In 1854, Freeman returned to Dahomey with his colleague missionary, Henry Wharton. When they reached Wydah, they witnessed the horrors of a slave shipment of 650 captives by Portuguese slave traders. In this episode, four captives jumped to their deaths from the slave ships, while a nursing mother was forcibly separated from her newly born baby. Freeman relayed what he had just observed to the English colonial government, which led to increased patrolling of the high seas to prevent the slave trade that had long been abolished. At Wydah, Freeman and Wharton were hosted by the assistant-missionary, Dawson and his wife. The Dahomey king, Gezo, received them warmly. Freeman also handed over to Gezo the two girls, now baptised Grace and Charity, who had been taken to Cape Coast earlier for education. Freeman briefly stayed with the king before returning to Accra via Whydah, Ahgwey and Little Popo.

== Shortcomings ==
=== Fante language ===
Limited linguistically, Freeman resisted learning how to read, write or speak the Fante language, even though that would have aided his evangelisation efforts. Oral histories collected in the region of Mankessim around 1952 reported that "because he understood none of the native dialects it was an advantage to him in later years to have his eldest son Ernest Freeman as a pastor of the church of which he was Superintendent".

=== Financial issues ===
From 1843 to 1854, Freeman attempted to expand the mission activities in both Nigeria and the Gold Coast. As a result, his travelling and administrative expenditure ballooned. He failed to conduct due diligence on his accounts and was heavily in debt. In 1844, he returned to England on furlough to defend himself against character assassination and a swirl of charges. In 1845, he was warned by the Home Mission of his large deficits to the tune of £7935. The Missionary Committee was deeply concerned about his seeming lack of financial propriety. He managed to raise £5500 after touring England for nearly 12 months. He exchanged letters with the English abolitionist, Thomas Clarkson and expressed his grave worries about the ongoing slavery along the coast of West Africa. He then communicated with the then Colonial Secretary Lord Stanley, Earl of Derby, the British statesman who was instrumental in abolishing slavery and the transatlantic slave trade. Additionally, he met Henry Wharton, a West Indian mulatto from Grenada who followed Freeman to the Gold Coast and lived and worked there for twenty-eight years.

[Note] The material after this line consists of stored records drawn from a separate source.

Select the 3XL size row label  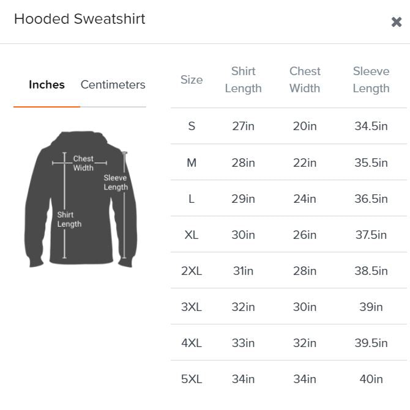click(192, 307)
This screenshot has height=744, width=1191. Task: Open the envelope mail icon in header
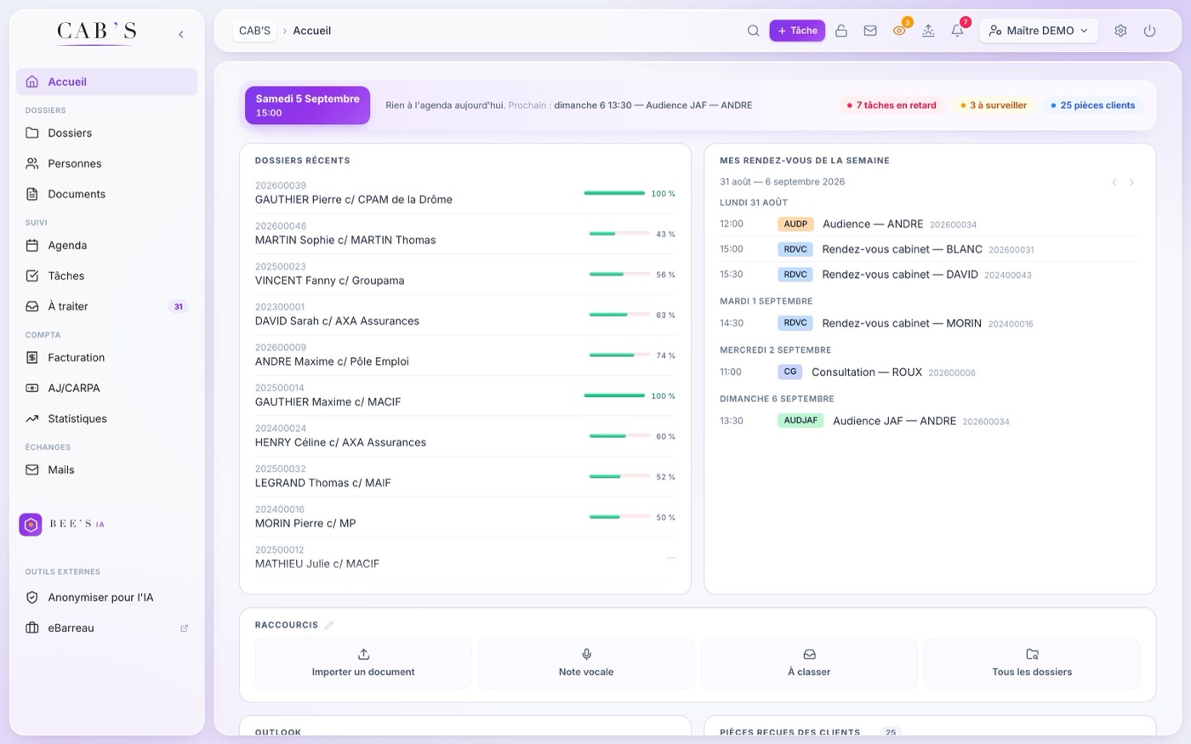[x=869, y=31]
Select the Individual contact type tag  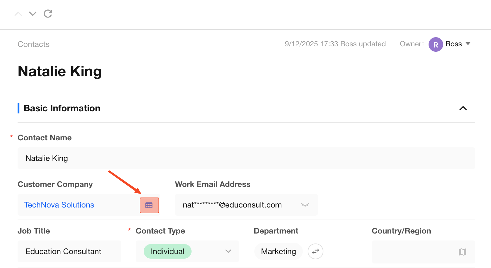coord(167,251)
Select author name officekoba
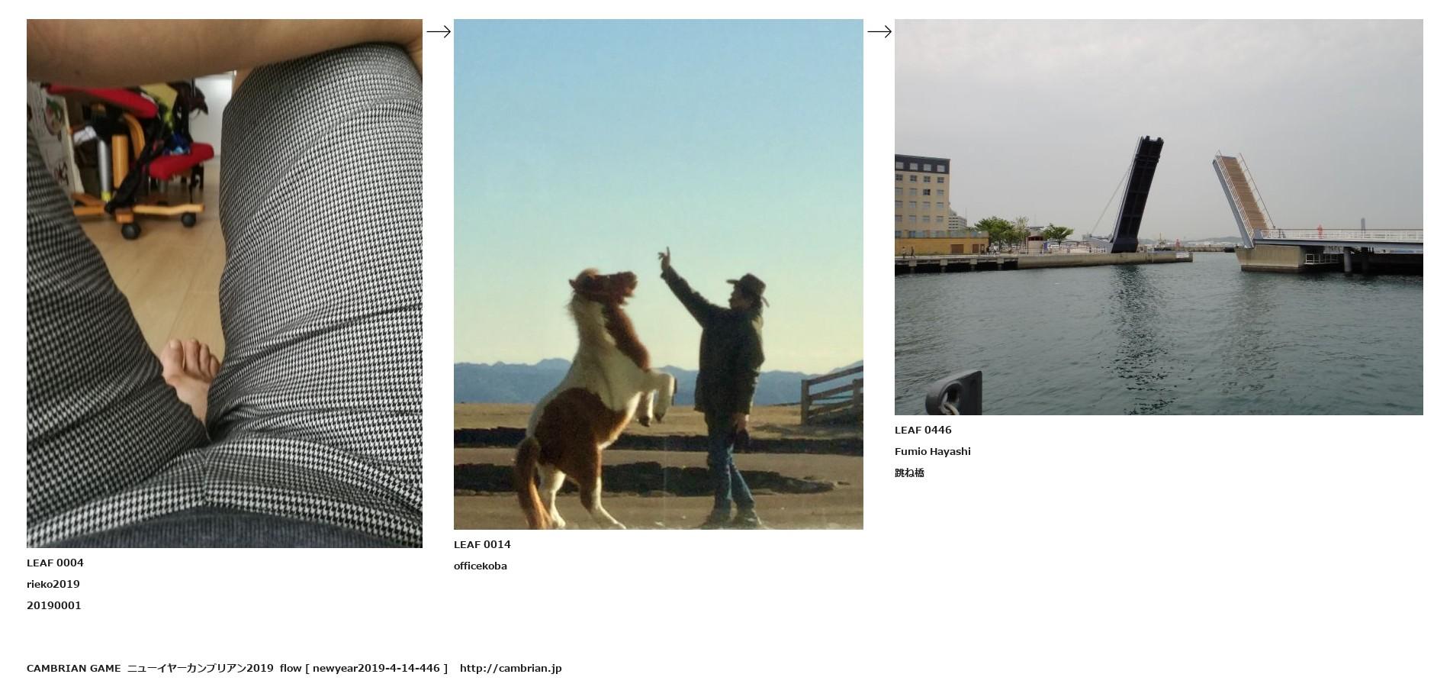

Freeman returned to Cape Coast in mid-1845 to encounter a host of problems festering in the mission fields. The Home Mission in England ordered him not establish any new missions or increase the mission workforce. The Asante mission had closed after the appointment of Commander Henry Worsley Hill as the new British Governor to succeed George Maclean. Hill's tenure of office was from 1843 to 1845. Hill visited Dahomey with Freeman. Freeman then proceeded to Badagry and returned to Cape Coast after walking on foot for more than 480 km (300 miles). Again in 1848, Freeman went to Kumasi with William Winniett, Hill's successor, with the aim of prompting the signing of a treaty to abolish the practice of human sacrifice. This objective failed to materialise.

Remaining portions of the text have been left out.